In every case reviewed by Gartner, the firm found that organizations did not require additional staff to manage a dual-vendor network compared with a Cisco network. Also, total initial capital costs and ongoing maintenance expenses were "clearly higher" in a Cisco-only network -- the interviewed organizations achieved capital cost savings of 30% to 50% less than competitive bids from Cisco; and savings on maintenance costs ranged from 40% to as much as 95% less than what was previously paid for Cisco's SMARTnet services for similar infrastructure and coverage, Gartner found.
"Sole-sourcing with any vendor will cost a minimum 20% premium, with potential savings generally reaching 30% to 50% or more of capital budgets when dealing with premium-priced vendors," Fabbi and Curtis state in the report. "Network architects and CIOs who don't re-evaluate long-held incumbent vendor decisions (with any vendor) on a periodic basis are not living up to fiduciary responsibilities to their organization."

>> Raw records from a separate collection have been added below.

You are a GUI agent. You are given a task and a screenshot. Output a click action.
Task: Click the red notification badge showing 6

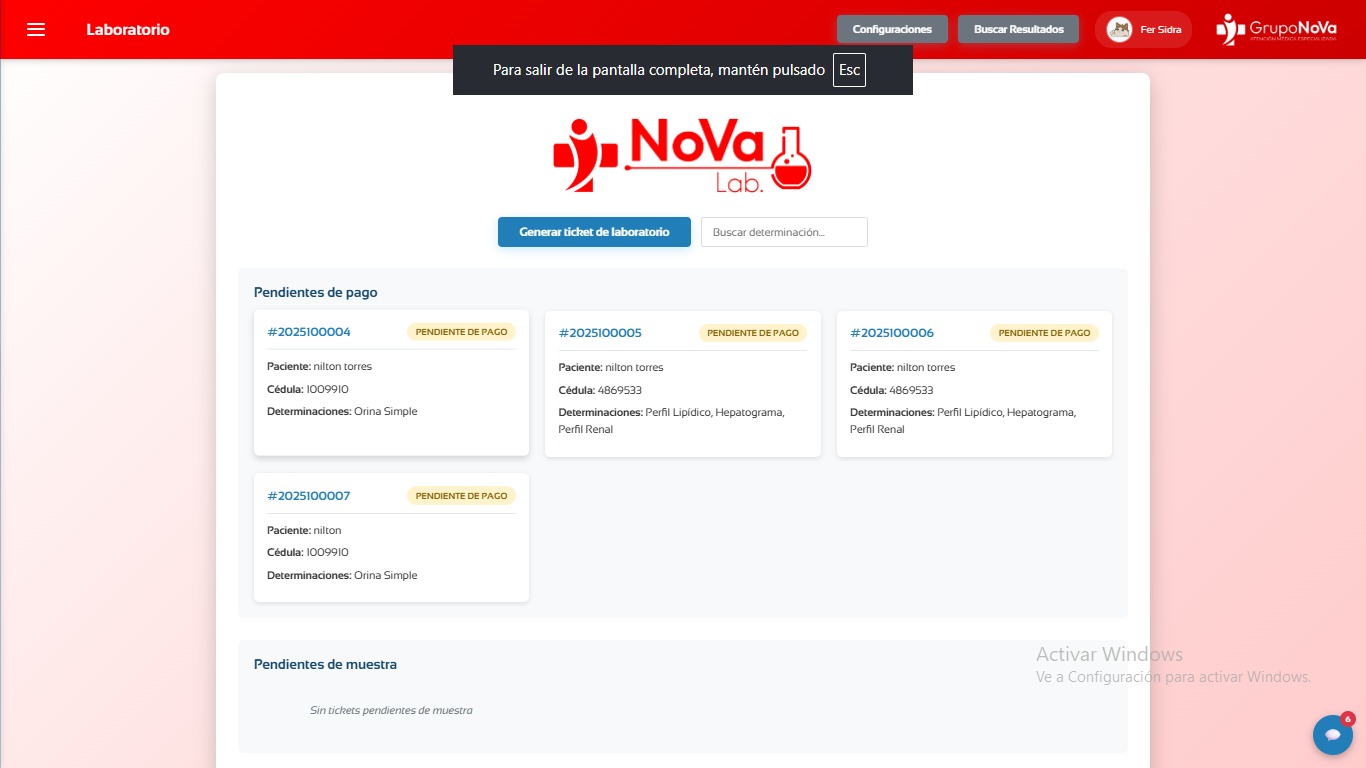[x=1347, y=719]
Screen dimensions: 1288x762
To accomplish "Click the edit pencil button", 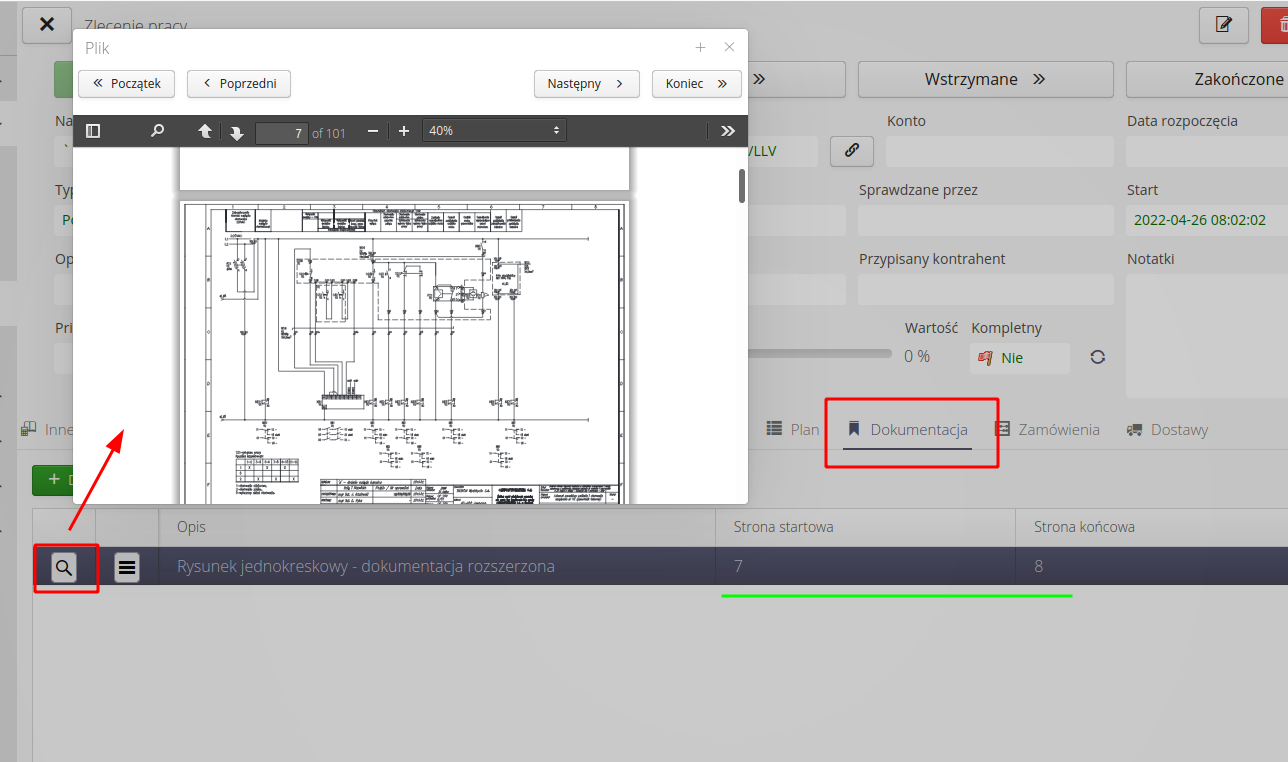I will [1223, 25].
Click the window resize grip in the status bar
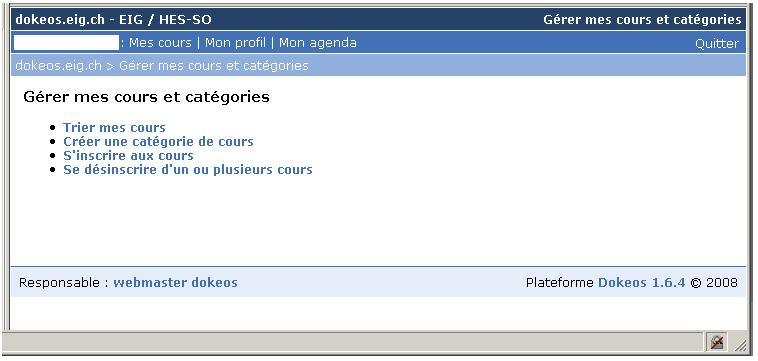Screen dimensions: 758x361 tap(740, 344)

In an e-mailed response, a Cisco spokesperson defended the company's single-vendor strategy:
"Cisco believes that an architectural approach provides substantial operational benefits for organizations looking to leverage the network to seize tomorrow's business opportunities. These organizations require an agile, robust, secure, and reliable information infrastructure -- one that can, for instance, ensure the quality of video communications, enforce consistent policies across employees, partners, and customers and enable secure, transparent mobility while reducing energy costs. For these organizations, the benefits of access to highly skilled network engineers (through our CCIEs) are key and an end-to-end architecture is critical."
The Cisco spokesperson also attached a November 2010 document to the e-mail, prepared for the company by Forrester Research, which Cisco claims supports its stance. In the document, entitled "The Total Economic Impact of Cisco's Borderless Networks," Forrester notes that a North American organization employing 5,000 people with 50 global branch offices can achieve $5.4 million in mobility productivity savings; $700,000 in security benefits and cost savings; and $2.4 million in Wide Area Applications Services benefits and costs savings.
Cisco Borderless Networks is an enterprise architecture that includes routing, switching, mobility, security and wide-area network optimization.
That same organization can gain a breakeven payback in 12 months, and a risk-adjusted ROI of 163% over three years, Forrester found.